▶ **Consignes à suivre**:
• a. D'après le premier paragraphe du texte sur le surréalisme belge, par quels moyens le Belge se tourne-t-il vers le surréalisme ? Énumérez-les tous.
• b. Poursuivez le texte sur le surréalisme belge à la suite de sa dernière phrase.

::: Extrait :::

Être belge et ne pas s'intéresser à la Belgique n'était-ce pas justement une partie de son surréalisme? Le réel est tellement énervant, parfois que le Belge se tourne très souvent vers le surréalisme par les attitudes, la politique et la pratique de l'incompréhensible.

0.jpgUn autre exemple? En politique, c'est tout de même. On sait qu'elle n'est pas parfaite, mais dans le fond, on s'en fout. C'est du moins ce qu'on dit. Mais, on ment, un peu. En fait, on n'aime pas trop les grands bouleversements et dire pour qui on va voter. Alors, on fait semblant. On triche. On va survoler après avoir surréalisé en dernière minute.

Nous sommes à la veille de grandes élections qui, chez nous, seront doubles: régionales et européennes.

Imaginons, dès lors, Madame Tout-le-Monde belge, dans l'isoloir, devant l'écran noir de son ordinateur avec le crayon électronique à la main pour voter. Qu'y verra-t-elle? Sera-ce vraiment la liste des candidats? Non, sera-ce la table de salon qui n'aura pas nécessairement une forme de porte comme celle de Magritte? Une porte sur l'hésitation? Non, bien plus prosaïque, un cadre avec un bon repas. Et, oui, il faut vous dire qu'elle est un peu profiteuse, la belle. Elle se rappellera que son homme lui a promis un resto avec des obligations électoralistes. Elle l'attendait, depuis longtemps, ce jour-là et pas pour aller voter. Et puis, comme un dimanche comme les autres, elle imaginera encore une petite balade avec des arbres et beaucoup de fleurs, au milieu. La politique l'emmerde. C'est clair. Elle sait qu'elle doit aller voter. Elle se sent citoyenne. Point. Le vote, elle le fera, par habitude, presque par inadvertance. Dans son rêve, elle n'est plus dans l'isoloir, elle sera, déjà, dans son jardin.

Les politiciens et les médias connaissent très bien ce désintéressement, d'ailleurs. Pas de campagne à la hussarde. Celle-ci n'a commencé que dans la dernière ligne droite. Pour animer et émoustiller les esprits, on a recherché les poux, les "affaires", comme on les appelle chez nous et elles sont nombreuses. On y perdrait son latin. Elles existent, toujours, celles-là, au moment où on les attend le moins.

::: Jeu de données :::

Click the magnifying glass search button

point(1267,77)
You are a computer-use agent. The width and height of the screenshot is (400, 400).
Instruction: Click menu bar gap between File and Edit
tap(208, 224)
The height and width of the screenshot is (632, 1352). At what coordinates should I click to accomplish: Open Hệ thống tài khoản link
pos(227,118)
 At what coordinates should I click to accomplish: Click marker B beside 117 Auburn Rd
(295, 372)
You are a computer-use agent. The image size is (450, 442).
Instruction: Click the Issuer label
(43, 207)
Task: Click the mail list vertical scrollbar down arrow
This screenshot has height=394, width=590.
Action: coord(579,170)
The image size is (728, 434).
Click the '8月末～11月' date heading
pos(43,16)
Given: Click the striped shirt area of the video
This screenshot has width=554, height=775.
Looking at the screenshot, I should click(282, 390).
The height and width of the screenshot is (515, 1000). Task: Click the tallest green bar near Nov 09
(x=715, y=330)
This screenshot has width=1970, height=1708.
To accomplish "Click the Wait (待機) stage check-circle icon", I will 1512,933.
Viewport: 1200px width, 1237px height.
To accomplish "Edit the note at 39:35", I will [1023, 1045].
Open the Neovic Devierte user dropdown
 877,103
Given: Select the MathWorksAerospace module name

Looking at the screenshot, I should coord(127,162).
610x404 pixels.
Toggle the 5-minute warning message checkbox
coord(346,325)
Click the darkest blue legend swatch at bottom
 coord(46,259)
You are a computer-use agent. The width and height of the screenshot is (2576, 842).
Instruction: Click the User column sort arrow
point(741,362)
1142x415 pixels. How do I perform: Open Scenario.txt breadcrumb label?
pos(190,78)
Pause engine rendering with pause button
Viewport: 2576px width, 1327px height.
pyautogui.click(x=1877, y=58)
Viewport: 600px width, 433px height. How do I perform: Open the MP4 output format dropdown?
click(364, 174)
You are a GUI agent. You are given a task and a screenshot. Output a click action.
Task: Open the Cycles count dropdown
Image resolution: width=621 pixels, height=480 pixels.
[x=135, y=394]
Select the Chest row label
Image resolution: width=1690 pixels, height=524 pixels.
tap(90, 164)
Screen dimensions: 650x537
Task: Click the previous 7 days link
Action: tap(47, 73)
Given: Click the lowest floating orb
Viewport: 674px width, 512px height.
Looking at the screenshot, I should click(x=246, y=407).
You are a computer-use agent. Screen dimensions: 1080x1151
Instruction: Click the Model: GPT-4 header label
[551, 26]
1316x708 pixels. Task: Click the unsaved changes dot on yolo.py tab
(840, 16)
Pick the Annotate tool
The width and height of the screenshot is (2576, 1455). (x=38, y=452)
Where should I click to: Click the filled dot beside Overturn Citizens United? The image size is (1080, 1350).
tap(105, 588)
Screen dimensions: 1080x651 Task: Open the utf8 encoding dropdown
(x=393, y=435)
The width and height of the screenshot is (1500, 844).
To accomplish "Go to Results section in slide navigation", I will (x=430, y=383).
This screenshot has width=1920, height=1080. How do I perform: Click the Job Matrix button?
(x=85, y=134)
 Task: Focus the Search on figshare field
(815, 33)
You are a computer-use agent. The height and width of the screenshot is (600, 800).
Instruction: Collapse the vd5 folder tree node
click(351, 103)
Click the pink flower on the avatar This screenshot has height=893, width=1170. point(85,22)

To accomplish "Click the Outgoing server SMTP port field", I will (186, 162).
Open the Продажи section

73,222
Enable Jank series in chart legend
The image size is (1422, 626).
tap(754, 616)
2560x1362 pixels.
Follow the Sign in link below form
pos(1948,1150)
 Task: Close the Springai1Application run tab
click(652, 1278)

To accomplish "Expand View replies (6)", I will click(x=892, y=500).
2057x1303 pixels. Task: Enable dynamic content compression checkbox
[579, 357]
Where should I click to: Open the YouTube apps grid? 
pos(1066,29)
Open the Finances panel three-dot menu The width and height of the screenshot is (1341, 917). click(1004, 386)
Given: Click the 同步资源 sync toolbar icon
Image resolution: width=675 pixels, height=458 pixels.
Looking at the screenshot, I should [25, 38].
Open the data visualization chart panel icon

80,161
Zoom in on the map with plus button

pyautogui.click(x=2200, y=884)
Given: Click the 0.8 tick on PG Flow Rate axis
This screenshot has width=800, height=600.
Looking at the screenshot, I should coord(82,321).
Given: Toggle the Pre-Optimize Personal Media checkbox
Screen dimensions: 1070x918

:::

▶ **Résultats obtenus**:
• a.
- les attitudes
- la politique
- la pratique de l'incompréhensible

• b.
Pas dupe, l'électrice, pourtant. Ces quelques secondes devant l'écran lui paraitront longues, trop longues. Il faudra qu'elle se dépêche. Qui saura, elle aura, peut-être, la chance de rencontrer la voisine sur le chemin de retour, juste avant de se préparer pour le resto. Alors, vite, son coup de pinceau, pardon, de crayon électronique qu'il faut appliquer sur cette liste de malheur et puis s'en vont. Elle s'est entraînée avec le nouvel ordi acheté récemment. C'est devenu une pro.

1.PNGDans un autre bureau de vote, ce sera son homme qui se trouvera dans la même situation. Lui, dans l'écran, il verra en imagination le match de foot de l'après-midi avec le steak bleu avec frites et mayonnaise sur le côté.

Faut pas croire qu'il ait tout le temps une brique dans le ventre, comme le laisserait penser les médias.

Surréalistes, nos élections, notre sport, notre cuisine... Je ne suis pas ici, pour l'approuver mais le constater.

2.jpgRâleur, bougon, dans un monde irréel, ce Belge, mais toujours bon enfant... trop.

Ce sera sans révolution, seulement par glissements et tassements de terrains qui se dessineront dans le décodage des résultats à la proportionnelle. Une véritable quadrature que ne renierait aucun cercle et surtout pas avec des élus au milieu.

Je vous l'avais bien dit, que nous avions quelque chose de spécial. Je ne parvenais pas à le définir, à vous en trouver les raisons quand j'ai écrit mes articles sur Bruxelles. Magritte m'en a donné la peinture. Du surréalisme, mixé à du pragmatisme, la voilà, donc, cette raison.0.jpg

Le Musée Magritte n'ouvrira ses portes au public que le 2 juin. Je ne pourrai vous en donner les échos avant cela.

3ème étage, Magritte avant Magritte avec les mots et les images.

2ème étage, Échappée belle en plein soleil et la Période Vache.

1er étage, Mystère de l'Ouvrage et son Domaine enchanté.

Mais attention, le Musée de Magritte n'est, peut-être, pas un Musée.

"Non, peut-être", dirait le Belge tandis que le Français, lui, serait tenté de dire "Oui, assurément".

Circulez, y a rien à voir, mais tout à rêver.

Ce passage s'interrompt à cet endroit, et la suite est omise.